New Group Hopes to Take on Tech’s Addictive Tendencies
The Center for Humane Technology, launched this week, counts people once associated with Google and Facebook among its cofounders. (They’ve emerged as critics of what the companies are doing.) The group is getting its footing by launching an awareness campaign with Common Sense Media.
Some of the people who helped Silicon Valley build the technology that we use every day are raising fundamental questions about its impact. To underline the point, they launched a new group this week to push back against the worst elements of that technology.
The Center for Humane Technology counts an array of former technologists and executives associated with firms such as Facebook, Google, Mozilla, and NVIDIA as its cofounders. And the group wants to rebuff the abuses of modern technology—abuses which largely appear in the form of the theft of attention and in the addictive nature of the devices.
Tristan Harris, a former Google employee also known for founding the startup Apture, will head the new group as its executive director.
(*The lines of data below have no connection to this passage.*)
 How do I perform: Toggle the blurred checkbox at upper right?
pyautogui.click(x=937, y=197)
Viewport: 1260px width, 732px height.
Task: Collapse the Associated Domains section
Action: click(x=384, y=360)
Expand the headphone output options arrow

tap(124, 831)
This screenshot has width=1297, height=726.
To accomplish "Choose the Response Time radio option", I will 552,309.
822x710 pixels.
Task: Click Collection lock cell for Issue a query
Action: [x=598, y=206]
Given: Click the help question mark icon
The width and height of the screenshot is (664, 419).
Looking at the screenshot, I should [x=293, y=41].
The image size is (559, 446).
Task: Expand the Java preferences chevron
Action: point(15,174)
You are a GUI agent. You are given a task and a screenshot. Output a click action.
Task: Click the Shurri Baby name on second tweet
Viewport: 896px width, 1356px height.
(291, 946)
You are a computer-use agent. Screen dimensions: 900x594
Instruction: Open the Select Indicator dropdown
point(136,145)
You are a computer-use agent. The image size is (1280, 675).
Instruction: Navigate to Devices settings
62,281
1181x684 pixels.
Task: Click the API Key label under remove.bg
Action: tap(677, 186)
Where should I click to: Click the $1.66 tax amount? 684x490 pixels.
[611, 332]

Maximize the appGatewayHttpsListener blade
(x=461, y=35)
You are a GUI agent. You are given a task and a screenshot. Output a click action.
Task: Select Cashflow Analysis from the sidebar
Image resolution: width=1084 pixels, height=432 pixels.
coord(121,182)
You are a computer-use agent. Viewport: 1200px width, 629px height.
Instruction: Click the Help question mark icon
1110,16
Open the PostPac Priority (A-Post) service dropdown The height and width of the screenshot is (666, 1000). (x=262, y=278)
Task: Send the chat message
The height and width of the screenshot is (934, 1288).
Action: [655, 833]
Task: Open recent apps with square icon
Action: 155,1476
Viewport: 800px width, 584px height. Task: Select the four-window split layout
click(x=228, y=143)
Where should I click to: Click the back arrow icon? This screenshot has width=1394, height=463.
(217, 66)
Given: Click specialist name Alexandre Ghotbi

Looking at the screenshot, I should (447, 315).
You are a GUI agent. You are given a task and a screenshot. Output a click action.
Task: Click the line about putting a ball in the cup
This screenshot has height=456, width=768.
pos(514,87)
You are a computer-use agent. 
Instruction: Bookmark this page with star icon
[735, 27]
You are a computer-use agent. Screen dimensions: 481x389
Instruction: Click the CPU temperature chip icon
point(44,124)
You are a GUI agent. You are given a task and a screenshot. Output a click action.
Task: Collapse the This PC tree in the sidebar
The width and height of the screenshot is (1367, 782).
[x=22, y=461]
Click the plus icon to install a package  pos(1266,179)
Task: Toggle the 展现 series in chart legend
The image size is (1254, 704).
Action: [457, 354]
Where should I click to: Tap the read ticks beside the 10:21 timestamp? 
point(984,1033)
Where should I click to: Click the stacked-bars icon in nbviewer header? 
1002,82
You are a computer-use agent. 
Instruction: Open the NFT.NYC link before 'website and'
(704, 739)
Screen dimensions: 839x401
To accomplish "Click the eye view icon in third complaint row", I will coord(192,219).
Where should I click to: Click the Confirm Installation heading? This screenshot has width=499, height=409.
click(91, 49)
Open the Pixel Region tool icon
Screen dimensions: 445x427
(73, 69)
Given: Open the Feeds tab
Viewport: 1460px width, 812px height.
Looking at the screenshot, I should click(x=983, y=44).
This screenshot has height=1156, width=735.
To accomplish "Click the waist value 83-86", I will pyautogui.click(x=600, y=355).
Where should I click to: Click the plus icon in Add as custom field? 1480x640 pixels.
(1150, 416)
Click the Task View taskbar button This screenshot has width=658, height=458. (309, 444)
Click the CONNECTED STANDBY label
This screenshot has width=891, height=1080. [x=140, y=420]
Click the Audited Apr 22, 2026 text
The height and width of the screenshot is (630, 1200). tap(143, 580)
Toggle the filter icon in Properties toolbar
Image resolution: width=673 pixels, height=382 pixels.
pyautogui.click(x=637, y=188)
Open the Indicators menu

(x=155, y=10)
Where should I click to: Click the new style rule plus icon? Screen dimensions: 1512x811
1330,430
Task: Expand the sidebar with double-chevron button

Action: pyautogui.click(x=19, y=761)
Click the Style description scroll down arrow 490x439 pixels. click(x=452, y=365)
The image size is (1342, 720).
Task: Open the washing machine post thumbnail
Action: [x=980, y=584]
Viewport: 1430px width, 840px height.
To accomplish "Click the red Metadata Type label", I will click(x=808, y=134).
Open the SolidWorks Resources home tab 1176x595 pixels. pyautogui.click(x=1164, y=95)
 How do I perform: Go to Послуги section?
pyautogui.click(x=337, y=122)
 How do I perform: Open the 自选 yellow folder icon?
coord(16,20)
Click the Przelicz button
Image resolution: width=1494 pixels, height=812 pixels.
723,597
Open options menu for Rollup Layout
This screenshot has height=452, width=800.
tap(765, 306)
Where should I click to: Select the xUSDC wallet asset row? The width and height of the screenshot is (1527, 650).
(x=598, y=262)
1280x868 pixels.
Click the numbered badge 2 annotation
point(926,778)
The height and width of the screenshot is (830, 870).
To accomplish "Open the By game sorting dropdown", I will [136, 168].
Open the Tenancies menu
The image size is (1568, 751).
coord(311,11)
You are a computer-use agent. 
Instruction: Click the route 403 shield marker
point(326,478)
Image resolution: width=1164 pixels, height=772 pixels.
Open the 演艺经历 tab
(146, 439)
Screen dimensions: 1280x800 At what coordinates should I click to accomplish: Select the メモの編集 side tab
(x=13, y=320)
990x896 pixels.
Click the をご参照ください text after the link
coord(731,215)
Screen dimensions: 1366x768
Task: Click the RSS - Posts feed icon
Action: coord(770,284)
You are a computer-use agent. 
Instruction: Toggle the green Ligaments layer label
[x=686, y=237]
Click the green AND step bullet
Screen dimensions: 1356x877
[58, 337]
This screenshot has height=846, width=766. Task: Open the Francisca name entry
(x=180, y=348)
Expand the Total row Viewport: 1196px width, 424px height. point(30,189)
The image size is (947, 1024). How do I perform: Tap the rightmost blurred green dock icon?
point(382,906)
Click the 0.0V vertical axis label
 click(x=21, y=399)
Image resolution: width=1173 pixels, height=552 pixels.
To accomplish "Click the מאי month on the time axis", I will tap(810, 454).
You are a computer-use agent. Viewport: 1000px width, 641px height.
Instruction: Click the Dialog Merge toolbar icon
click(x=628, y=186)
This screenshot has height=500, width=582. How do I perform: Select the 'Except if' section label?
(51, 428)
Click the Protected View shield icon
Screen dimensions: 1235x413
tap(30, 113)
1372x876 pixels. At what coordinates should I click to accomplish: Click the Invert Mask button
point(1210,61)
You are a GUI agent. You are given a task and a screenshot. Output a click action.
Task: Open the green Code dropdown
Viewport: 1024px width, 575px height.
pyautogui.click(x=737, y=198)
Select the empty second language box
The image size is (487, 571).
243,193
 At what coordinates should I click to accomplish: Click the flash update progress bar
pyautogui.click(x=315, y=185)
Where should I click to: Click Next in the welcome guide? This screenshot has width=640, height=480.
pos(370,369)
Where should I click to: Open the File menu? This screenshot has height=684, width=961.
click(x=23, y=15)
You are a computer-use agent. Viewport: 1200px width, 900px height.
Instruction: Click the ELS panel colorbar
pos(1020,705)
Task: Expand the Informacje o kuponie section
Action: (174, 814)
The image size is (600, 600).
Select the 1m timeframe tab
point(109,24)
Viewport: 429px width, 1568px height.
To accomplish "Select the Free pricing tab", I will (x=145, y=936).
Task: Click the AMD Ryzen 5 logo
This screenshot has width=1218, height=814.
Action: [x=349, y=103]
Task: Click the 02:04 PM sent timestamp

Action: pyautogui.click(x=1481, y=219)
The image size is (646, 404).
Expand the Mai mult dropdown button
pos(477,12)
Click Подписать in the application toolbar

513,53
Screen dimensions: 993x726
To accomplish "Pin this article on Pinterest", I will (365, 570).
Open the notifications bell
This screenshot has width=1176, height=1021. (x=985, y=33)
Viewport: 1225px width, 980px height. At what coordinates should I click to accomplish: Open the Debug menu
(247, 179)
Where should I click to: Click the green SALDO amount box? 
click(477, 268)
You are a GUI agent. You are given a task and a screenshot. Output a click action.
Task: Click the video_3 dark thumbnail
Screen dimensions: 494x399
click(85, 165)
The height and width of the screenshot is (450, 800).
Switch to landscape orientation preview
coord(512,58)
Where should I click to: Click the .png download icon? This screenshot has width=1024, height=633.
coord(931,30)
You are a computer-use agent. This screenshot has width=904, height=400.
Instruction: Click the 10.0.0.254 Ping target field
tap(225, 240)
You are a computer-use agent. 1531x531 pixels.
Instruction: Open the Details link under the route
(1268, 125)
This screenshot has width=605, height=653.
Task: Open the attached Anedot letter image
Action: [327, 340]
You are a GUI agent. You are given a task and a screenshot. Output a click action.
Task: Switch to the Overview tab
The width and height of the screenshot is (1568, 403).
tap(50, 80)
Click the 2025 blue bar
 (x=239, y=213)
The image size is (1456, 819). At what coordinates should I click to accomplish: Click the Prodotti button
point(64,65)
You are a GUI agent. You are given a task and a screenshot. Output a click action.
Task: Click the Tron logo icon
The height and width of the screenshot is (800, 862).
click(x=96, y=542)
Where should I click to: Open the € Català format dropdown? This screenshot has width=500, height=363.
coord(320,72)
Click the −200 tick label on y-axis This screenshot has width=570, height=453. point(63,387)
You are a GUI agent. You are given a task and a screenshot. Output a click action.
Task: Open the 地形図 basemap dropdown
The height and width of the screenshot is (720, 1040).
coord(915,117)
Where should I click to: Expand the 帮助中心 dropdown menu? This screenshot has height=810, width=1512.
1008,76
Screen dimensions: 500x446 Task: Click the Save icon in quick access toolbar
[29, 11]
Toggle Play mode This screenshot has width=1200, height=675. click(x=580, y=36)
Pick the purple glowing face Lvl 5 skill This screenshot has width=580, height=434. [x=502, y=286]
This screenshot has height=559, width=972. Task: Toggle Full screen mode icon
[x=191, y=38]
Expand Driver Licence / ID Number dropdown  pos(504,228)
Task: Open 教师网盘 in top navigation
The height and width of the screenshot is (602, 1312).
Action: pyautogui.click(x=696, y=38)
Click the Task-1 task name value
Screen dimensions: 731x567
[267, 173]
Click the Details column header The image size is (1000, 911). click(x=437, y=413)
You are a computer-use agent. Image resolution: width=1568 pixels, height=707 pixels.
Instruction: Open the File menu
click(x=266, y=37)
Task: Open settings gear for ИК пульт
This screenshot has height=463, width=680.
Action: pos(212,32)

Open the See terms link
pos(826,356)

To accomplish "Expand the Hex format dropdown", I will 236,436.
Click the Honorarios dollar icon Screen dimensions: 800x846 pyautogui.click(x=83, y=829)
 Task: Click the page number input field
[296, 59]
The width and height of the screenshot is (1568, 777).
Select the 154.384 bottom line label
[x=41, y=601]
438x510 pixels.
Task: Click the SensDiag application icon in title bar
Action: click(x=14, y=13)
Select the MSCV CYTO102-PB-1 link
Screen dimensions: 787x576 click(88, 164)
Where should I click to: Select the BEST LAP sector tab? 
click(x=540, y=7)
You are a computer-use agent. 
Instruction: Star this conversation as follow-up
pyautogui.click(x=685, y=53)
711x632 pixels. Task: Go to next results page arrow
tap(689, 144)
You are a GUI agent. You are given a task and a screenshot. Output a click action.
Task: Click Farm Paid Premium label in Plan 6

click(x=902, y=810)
Other cofounders include former Mozilla designer Aza Raskin, whose father, Jef, helped create the Apple Macintosh; early Facebook investor Roger McNamee, who has emerged as a critic of the company he financially supported; and Randy Fernando, who both worked at NVIDIA and ran a nonprofit focused on mindfulness issues.
To start, the group is collaborating closely with already-established Common Sense Media, which advocates for the safe use of technology and media and recently criticized Facebook’s decision to create a messenger app targeted at children. The two groups are teaming on a campaign called Truth About Tech, which aims to pressure technology companies to make less addictive products.
(Harris will also serve as a senior fellow with Common Sense.)
In a news release, Harris criticized the work of technology companies that “are now engaged in a full-blown arms race to capture and retain human attention, including the attention of kids.” He recommended that tech experts take a step back and reconsider what they’re building.
“Technologists, engineers, and designers have the power and responsibility to hold themselves accountable and build products that create a better world,” he emphasized. “Plenty of smart engineers and designers in the industry want to create apps that provide us with the information we need to improve our lives as quickly as possible, instead of just sucking us in for as long as possible.”
McNamee, speaking at a launch event for the group this week, raised concerns that Facebook’s design incentivized a decline in discourse.
“Facebook created a business model that essentially made people who believe [conspiracy theories] more valuable,” he said, according to Mashable. “It was in [Facebook’s] interest to appeal to fear and anger.”
And James Steyer, the founder of Common Sense Media, added in an interview with Harris on CBS This Morning that the technology was reshaping human interaction—and as a result, there’s a need to push back.
“What the studies really show is, parents and kids, all of us, need help. We really need to take this on. This is changing everything,” he said in the interview.